Elle. Abuso y seducción

Crítica de Luciano Monteagudo - Página 12

Contra toda idea de víctima.

En Elle, Verhoeven y la extraordinaria Huppert van complejizando la trama y su personaje hasta niveles insospechados de incomodidad, humor negro e incorrección política, confirmando que no están dispuestos a ceder al conformismo o la buena conciencia.

La primera película para el cine del gran director holandés Paul Verhoeven en una década, después de la arrolladora El libro negro (2006), comienza sin preámbulos, in media res, con lo que será el disparador y a la vez el núcleo de su tema: una violación. O más bien con aquello que sigue a la violación: una mujer que se levanta dificultosamente del piso, que barre los restos diseminados de la lujosa vajilla que se rompió durante la lucha, que se prepara un baño de espuma y ordena sushi a un delivery, como si acabara de llegar de la oficina. Se diría que esa mujer ha sufrido sin duda daño físico (hay sangre, moretones) pero no psicológico. Todo en ella se resiste a la idea de víctima. Que el director Verhoeven y su extraordinaria protagonista Isabelle Huppert –en un tándem ideal- luego de esa impactante apertura vayan complejizando la trama y su personaje hasta niveles insospechados de incomodidad, humor negro e incorrección política no hace sino confirmar que ambos son gente de cuidado, que no están dispuestos a ceder nada al conformismo, los lugares comunes o la buena conciencia.

¿Quién es “ella”? ¿Por qué la tercera persona del título? La película, evidentemente, adopta su punto de vista. Pero pareciera que esa distancia que ella pone con los hechos y con quienes la rodean impide siempre saber quién es realmente, qué piensa, qué siente. La superficie, en todo caso, se irá desplegando paulatinamente. Ella es Michèle Leblanc, una exitosa empresaria proveniente del mundo editorial, pero que ha conseguido reconocimiento y fortuna al frente de una compañía creadora de videojuegos. Y videojuegos que, tal como se aprecia en algunas de las reuniones que preside con mano de hierro, no le escapan en nada a la violencia y el sadismo. “Le falta sangre, espesa y tibia”, se queja cuando evalúa un proyecto en desarrollo, en el que una heroína solitaria debe luchar contra un universo de monstruos que la acechan.
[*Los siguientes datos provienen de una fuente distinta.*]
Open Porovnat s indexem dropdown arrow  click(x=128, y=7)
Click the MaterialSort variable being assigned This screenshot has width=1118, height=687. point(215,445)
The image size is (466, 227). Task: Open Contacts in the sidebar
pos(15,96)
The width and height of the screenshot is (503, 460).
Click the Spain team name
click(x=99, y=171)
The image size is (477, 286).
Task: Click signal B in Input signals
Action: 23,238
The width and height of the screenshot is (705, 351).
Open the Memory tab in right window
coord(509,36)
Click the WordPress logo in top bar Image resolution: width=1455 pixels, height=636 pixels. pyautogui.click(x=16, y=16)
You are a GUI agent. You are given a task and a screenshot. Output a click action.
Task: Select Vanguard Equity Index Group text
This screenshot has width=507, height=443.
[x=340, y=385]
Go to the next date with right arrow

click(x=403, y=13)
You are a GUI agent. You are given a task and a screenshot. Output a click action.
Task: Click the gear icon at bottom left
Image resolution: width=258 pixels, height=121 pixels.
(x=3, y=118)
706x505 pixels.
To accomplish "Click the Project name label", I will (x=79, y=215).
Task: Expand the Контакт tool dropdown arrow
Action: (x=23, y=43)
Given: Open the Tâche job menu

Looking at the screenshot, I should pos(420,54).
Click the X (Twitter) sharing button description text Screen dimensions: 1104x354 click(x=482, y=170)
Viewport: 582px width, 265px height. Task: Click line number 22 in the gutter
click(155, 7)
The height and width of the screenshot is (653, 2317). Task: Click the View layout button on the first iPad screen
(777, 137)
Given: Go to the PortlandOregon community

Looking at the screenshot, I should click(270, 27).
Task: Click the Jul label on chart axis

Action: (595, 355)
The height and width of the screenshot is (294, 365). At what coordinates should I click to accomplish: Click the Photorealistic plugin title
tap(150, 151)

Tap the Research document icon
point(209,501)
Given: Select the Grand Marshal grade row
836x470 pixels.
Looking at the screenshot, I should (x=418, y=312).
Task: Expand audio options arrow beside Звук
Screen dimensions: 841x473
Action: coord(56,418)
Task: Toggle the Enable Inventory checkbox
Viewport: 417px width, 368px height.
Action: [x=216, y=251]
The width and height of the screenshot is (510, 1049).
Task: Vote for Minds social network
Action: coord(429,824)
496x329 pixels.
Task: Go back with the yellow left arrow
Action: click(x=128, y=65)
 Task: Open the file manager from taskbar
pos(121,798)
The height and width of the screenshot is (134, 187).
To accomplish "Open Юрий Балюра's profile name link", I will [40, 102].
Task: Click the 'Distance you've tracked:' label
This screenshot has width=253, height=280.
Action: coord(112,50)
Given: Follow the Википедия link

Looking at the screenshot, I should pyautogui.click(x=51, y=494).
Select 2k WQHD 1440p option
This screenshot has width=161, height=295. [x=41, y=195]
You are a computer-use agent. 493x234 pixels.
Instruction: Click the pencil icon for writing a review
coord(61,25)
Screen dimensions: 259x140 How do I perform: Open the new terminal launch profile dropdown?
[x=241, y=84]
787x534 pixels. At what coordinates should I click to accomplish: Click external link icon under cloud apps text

Así son, en todo caso, las heroínas del último cine de Verhoeven: mujeres dispuestas a plantarse firmes frente a un mundo hostil, en el que los hombres –como en la ya citada Libro negro o en su delicioso telefilm Engañado (2012)– terminan llevándose la peor parte.

“Sos tan egoísta que das miedo”, le dice su madre cuando Michèle la sorprende con un taxi-boy y la humilla delante de él. “Sí, lo sé”, responde ella sin inmutarse y pasa como si nada a otro tema. Hay una tensión permanente entre todos los personajes y siempre la genera Michèle, como si el contacto con ella quemara, pero con un fuego frío, como el del hielo. Es ella, con una dosificada perversión, quien pone en crisis a su madre, a su ex marido, a su amante, a sus empleados, a su mejor amiga, a su hijo. E incluso a su violador, al pasar inmediatamente de objeto sufriente a sujeto activo.

Un acontecimiento traumático, sucedido 39 años atrás, “un mito urbano” como dice la televisión cuando lo recuerda, está en el pasado de Michèle. Y ella no tiene problemas en referirse a sí misma tal como en su momento la describieron los medios, como “una niña psicótica”. Pero el gran hallazgo de Verhoeven y su guionista David Birke es el de evitar cualquier reduccionismo psicológico. En todo caso, ese episodio proveniente del pasado da una pauta de que si ella no se comportó como una víctima entonces, cuando era una niña, no lo va a hacer ahora de adulta, cuando está a punto de ser abuela. Una abuela predadora, por cierto. “Los locos no me importan, son mi elemento”, dirá.

Muy pocos films, con excepción de los del propio Verhoeven, ha habido en los últimos años tan cáusticos para con la institución familiar, el matrimonio o los lazos de sangre. Nada de todo eso parece quedar en pie. En cualquier caso, ciertamente ninguna película es más blasfema y anticlerical que Elle desde los tiempos de La Vía Láctea (1969), de Luis Buñuel. Basta que Michèle vea la imagen del papa Francisco en TV (y no lo ve una sola vez) para que murmure, como al pasar: “Maldito sea, que se pudra”. Y cuando el joven, amoroso matrimonio vecino de enfrente, siempre tan cristiano y tan devoto, arma en su jardín un gigantesco pesebre navideño, ella no tendrá mejor idea que espiarlos como una voyeuse y masturbarse.

Tal como el propio Verhoeven lo ha reconocido, Buñuel es sin duda una referencia para el abordaje de Elle, no sólo por cierto tono, o “semblante”, que por momentos parece provenir directamente del humor zumbón de El discreto encanto de la burguesía. También lo es para la puesta en escena de ciertos pasajes: aquellos que no son de neta inspiración hitchcockiana tienen a Buñuel como numen inspirador. En todo caso, el fetichismo de ambos cineastas impregna a Elle, con esos significativos planos detalle de un revelador anillo de bodas, de una tijera puntiaguda o de una pierna sangrante envuelta en una media de seda negra rota.